When the Achilles tendon ruptures. it gets completely torn by a sudden movement of the ankle/leg. It usually occurs in a tendon that is worn out and has weakened over time and then suddenly tears
when there is enough force. It typically occurs during recreational sports that involve running, jumping, and pivoting, such as basketball, soccer or racquet sports. It is most often seen in men in
their 30s and 40s. Some medications and medical problems can predispose to having an Achilles rupture.

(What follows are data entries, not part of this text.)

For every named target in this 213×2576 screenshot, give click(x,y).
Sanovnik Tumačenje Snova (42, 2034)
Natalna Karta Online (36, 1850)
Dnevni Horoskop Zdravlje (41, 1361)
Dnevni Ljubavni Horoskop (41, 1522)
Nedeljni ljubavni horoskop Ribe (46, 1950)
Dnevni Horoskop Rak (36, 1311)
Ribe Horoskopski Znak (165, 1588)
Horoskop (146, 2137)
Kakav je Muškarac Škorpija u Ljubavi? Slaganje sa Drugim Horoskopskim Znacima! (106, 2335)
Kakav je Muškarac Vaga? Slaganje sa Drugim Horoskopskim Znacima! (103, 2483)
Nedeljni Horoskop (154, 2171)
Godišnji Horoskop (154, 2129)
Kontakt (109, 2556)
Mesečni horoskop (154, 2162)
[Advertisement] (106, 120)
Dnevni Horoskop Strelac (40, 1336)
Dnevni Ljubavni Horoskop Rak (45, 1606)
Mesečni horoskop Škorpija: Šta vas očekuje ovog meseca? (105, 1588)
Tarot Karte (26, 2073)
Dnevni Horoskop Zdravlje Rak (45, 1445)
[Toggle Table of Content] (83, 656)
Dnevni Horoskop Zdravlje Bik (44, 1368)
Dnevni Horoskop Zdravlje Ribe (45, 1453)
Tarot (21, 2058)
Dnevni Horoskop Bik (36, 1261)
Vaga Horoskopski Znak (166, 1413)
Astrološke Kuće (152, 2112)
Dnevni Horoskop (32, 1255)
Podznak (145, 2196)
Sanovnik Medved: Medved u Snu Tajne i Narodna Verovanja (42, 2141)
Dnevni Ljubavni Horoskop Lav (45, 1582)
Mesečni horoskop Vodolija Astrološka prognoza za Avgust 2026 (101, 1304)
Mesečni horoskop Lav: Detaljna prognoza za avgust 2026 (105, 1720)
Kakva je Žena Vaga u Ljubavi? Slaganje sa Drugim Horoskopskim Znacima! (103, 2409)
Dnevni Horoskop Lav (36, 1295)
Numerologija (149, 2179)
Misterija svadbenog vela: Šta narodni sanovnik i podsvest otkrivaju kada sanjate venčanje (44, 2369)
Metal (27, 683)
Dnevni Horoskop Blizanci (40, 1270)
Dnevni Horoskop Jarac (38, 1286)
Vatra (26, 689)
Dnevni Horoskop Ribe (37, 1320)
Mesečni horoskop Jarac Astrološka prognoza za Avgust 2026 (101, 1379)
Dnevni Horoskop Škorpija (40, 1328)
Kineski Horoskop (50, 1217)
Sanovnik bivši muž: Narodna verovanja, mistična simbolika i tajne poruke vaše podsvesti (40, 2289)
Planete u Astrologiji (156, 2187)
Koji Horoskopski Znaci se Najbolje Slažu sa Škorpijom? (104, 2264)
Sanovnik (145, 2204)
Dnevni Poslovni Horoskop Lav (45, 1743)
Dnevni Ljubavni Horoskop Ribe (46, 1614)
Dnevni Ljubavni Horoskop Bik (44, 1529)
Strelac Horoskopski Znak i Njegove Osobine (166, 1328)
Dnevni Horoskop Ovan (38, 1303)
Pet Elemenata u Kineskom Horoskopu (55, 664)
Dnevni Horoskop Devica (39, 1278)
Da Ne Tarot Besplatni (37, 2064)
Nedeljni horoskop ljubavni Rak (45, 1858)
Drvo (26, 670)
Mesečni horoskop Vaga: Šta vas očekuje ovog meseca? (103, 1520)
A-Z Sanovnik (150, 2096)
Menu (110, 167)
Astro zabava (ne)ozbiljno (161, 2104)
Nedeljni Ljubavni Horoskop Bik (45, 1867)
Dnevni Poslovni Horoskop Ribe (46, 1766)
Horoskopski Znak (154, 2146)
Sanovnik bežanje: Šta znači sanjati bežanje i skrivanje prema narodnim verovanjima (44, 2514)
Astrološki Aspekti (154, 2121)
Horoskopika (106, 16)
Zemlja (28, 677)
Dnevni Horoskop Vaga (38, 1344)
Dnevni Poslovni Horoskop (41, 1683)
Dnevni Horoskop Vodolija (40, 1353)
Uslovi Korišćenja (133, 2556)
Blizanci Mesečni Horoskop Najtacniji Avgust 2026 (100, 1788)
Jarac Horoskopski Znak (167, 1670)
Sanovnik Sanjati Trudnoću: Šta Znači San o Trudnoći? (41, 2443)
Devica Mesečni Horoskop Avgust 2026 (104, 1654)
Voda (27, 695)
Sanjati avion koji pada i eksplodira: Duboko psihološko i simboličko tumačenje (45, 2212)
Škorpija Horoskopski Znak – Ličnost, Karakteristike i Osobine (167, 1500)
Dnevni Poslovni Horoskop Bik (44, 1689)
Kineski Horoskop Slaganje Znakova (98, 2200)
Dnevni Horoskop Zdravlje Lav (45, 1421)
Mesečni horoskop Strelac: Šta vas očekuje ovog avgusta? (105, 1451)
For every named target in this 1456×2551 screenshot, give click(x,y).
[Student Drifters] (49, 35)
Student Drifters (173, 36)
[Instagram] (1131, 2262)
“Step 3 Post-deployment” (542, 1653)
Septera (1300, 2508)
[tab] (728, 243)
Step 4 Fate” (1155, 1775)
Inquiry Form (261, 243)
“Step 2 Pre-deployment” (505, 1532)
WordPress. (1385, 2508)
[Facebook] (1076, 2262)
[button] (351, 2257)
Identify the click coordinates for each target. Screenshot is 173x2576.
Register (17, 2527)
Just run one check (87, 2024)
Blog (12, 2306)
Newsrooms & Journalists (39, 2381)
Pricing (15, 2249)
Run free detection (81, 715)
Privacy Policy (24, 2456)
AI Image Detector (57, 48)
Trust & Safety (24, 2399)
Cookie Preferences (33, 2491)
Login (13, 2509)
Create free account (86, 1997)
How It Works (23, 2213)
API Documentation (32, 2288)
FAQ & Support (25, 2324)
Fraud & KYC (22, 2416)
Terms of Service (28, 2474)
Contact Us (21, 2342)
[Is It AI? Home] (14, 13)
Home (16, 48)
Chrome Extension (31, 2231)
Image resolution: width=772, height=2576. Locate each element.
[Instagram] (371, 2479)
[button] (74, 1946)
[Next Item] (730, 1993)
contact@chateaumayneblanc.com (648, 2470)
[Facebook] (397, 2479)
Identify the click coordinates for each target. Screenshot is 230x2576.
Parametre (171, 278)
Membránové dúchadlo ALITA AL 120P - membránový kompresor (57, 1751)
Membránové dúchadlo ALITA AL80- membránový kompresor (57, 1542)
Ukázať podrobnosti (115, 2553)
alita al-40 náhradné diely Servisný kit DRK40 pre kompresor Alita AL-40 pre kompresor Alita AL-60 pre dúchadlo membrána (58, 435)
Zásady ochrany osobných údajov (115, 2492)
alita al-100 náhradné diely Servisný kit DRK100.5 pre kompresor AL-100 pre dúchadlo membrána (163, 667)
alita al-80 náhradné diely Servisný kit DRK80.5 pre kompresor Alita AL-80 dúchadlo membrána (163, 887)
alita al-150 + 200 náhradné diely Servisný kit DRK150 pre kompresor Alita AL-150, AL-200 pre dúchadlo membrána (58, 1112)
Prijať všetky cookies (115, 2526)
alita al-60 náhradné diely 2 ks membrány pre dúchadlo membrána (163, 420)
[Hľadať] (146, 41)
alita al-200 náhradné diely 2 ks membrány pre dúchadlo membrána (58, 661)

Often the individual will feel or hear a pop or a snap when the injury occurs. There is immediate swelling and severe pain in the back of the heel, below the calf where it ruptures. Pain is usually
severe enough that it is difficult or impossible to walk or take a step. The individual will not be able to push off or go on their toes.
An Achilles tendon rupture is when the tendon that connects the heel bone to the calf muscle tears and the fibers separate. This happens mostly between the ages of 30 and 50, and usually is caused by
sports. Symptoms of Achilles tendon rupture include the following. A pop or snap when the tendon tears. Severe pain in back of the ankle, making it nearly impossible to walk. Swelling and
discoloration. Tenderness. Inability to rise on toes. A gap in the back of the ankle where the tendons are separated.
When Achilles tendon injury is suspected, the entire lower lag is examined for swelling, bruising, and tenderness. If there is a full rupture, a gap in the tendon may be noted. Patients will not be
able to stand on the toes if there is a complete Achilles tendon rupture. Several tests can be performed to look for Achilles tendon rupture. One of the most widely used tests is called the Thompson
test. The patient is asked to lie down on the stomach and the examiner squeezes the calf area. In normal people, this leads to flexion of the foot. With Achilles tendon injury, this movement is not
Non Surgical Treatment
Treatment of the initial injury is with use of ice, elevation, and immobilization. If suspected you should contact your podiatrist or physician. Further treatment with continued immobilization, pain
medication, or anti-inflammatory medications may be advised. If casted the foot is usually placed in a plantarflexed position to decrease the stretch on the tendon. As healing progresses the cast is
changed to a more dorsiflexed position at the ankle. The casting processes can be up to 8 weeks or more.
Unlike other diseases of the Achilles tendon such as tendonitis or bursitis, Achilles tendon rupture is usually treated with surgical repair. The surgery consists of making a small incision in the
back part of the leg, and using sutures to re-attach the two ends of the ruptured tendon. Depending on the condition of the ends of the ruptured tendon and the amount of separation, the surgeon may
use other tendons to reinforce the repair. After the surgery, the leg will be immobilized for 6-8 weeks in a walking boot, cast, brace, or splint. Following this time period, patients work with a
physical therapist to gradually regain their range of motion and strength. Return to full activity can take quite a long time, usually between 6 months and 1 year.